A major bug in scaling phase for r0 has been fixed, which caused a big degradation in AO performance. AO Performance now matched YAO well for single NGS cases.
A correlation centroiding method has been added by new contributor @mathewtownson
Unit testing has begun to be integrated into the simulation, with the eventual aim of test driven development. Currently, the tests are system tests which run the entire simulation in a variety of configurations. More atomic testing will continue to be added.
Documentation has been updated and is getting to the point where all existing code structures are explained. The target of the Docs will now turn to more explanatory stuff, such as a tutorial, and how to extract Data from a simulation run.
Various arrays in the WFS module now use circular NumPy buffers to avoid excessive data array creation.
Numba Branch
Due to all the code using either pure python or NumPy or SciPy routines, the code is currently not competitive performance wise with other AO codes.
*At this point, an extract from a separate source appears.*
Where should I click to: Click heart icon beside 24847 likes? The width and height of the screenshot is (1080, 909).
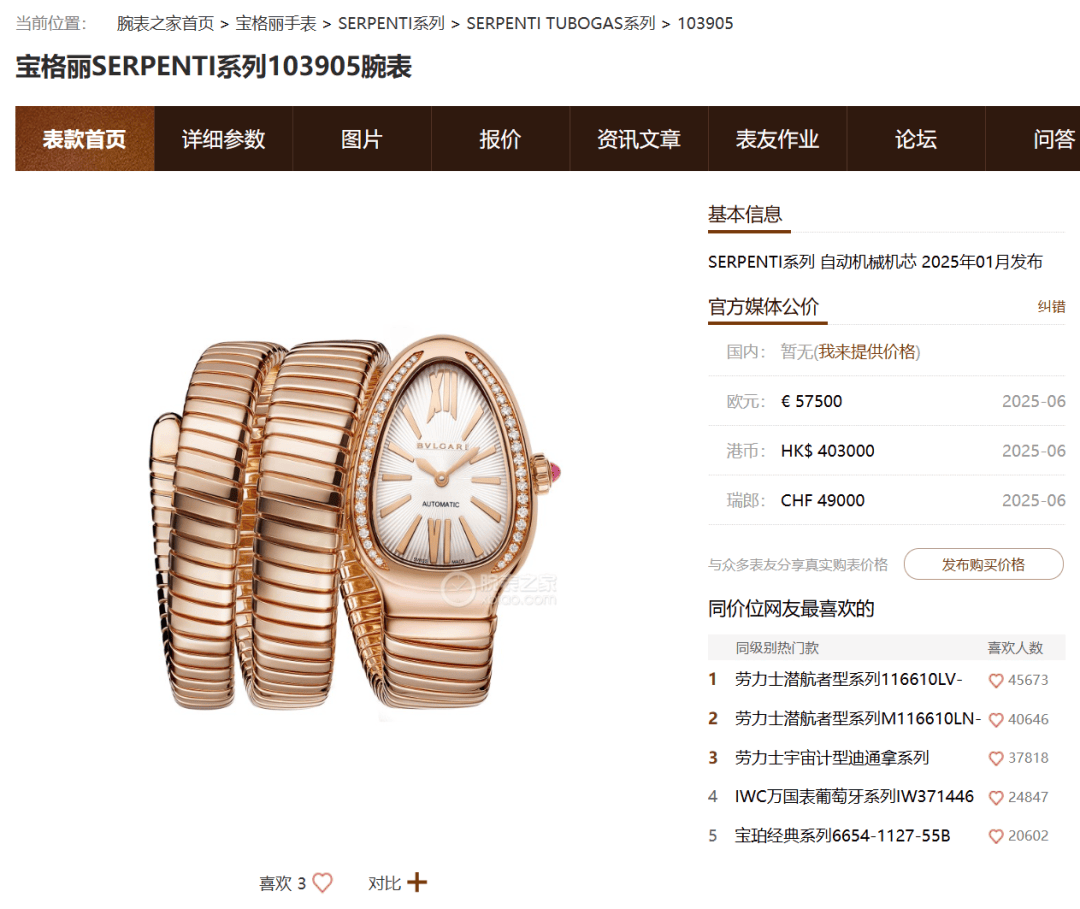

To address this shortcoming, we've begun to develop a version of the code with performance critical sections accelerated using Numba, a free library which uses LLVM to compile pure python to machine code. This branch can be accessed through git and is kept up to date with the master branch, Numba is included with the Anaconda python distribution, or can be installed seperately, though it requires LLVM 3.5 to also be installed. Early results are very promising, showing over twice speed-ups for lots of applications.